The same goes for his descriptions of Billings and Eastern Montana, from the aforementioned Babcock Theatre to the Rimrocks, the Heights and the drive to Sidney and beyond. He begins an account of such a drive like this: “If you take on eastern Montana by way of Interstate 94—and you really should exhaust all other possibilities for your life before you do. …”
Through the book’s many meanders, it always comes back to Hugo, and to the way the people in his life continue to love and cherish and protect him despite a championship string of failures and screw-ups. The art of this book is how it makes the reader understand exactly why Hugo is worthy of such devotion, even while you occasionally would like to slap some sense into him.
I suspect some readers will be disappointed that this novel does not have the consistently high spirits of the “Edward” books. But as Orwell said of Dickens and his “Pickwick Papers”: “What people always demand of a popular novelist is that he shall write the same book over and over again, forgetting that a man who would write the same book twice could not even write it once.”
So let us be happy that Lancaster has the talent to write the “Edward” books and then move beyond them.
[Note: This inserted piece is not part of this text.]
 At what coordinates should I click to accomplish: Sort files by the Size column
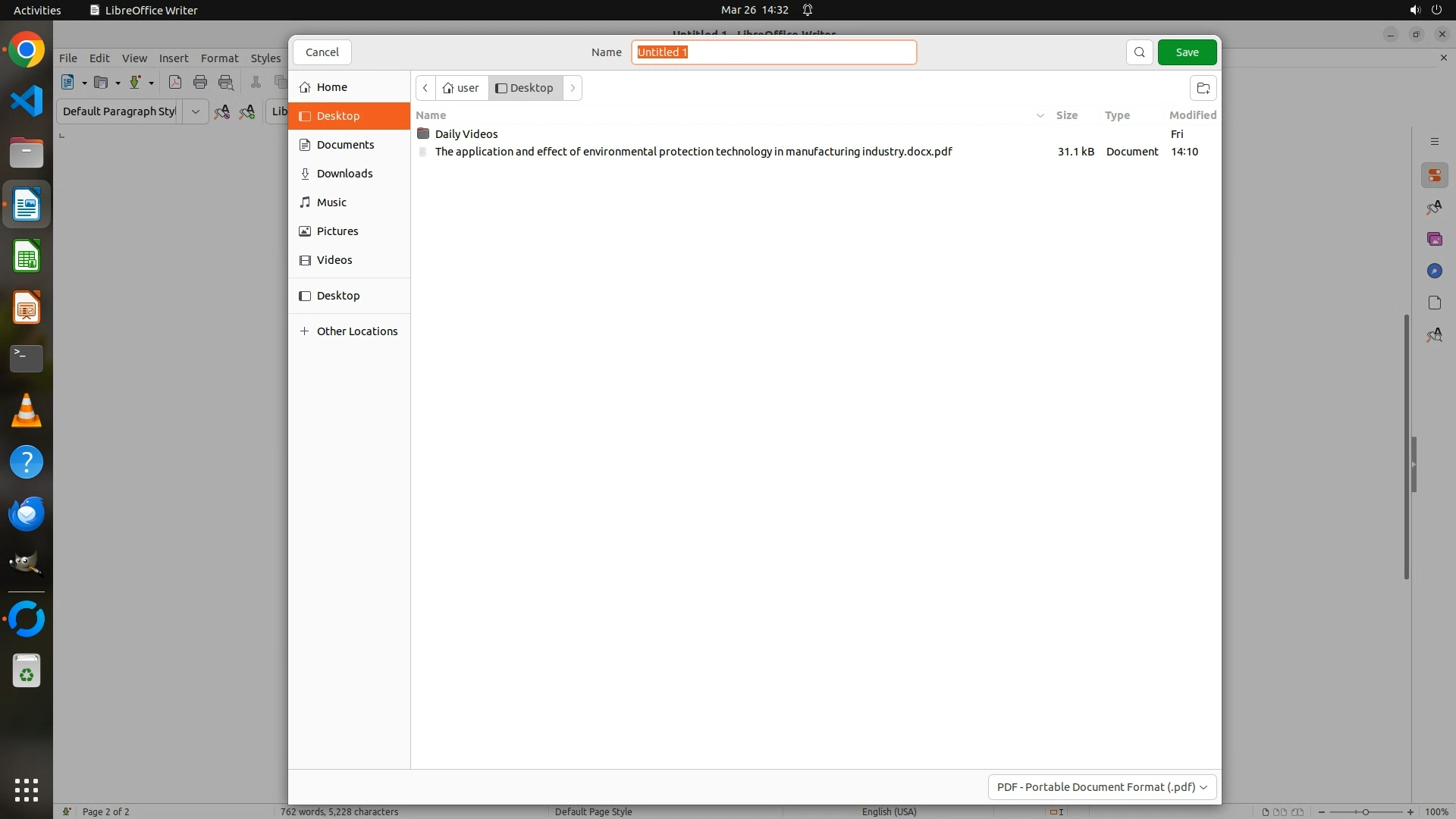tap(1066, 115)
If that’s not enough consolation for you, I will say that in this novel we learn that tendrils of Hugo’s story reach out to intertwine with the story of Edward Stanton.
And since both “Edward Adrift” and “The Fallow Season of Hugo Hunter” have open-ended conclusions, it is within the realm of possibility that all these threads could be gathered together in some future novel. I don’t know if Lancaster has any such ideas, but I don’t see why not.
We should have no reason to believe that Yellowstone County does not contain as many stories as Yoknapatawpha County.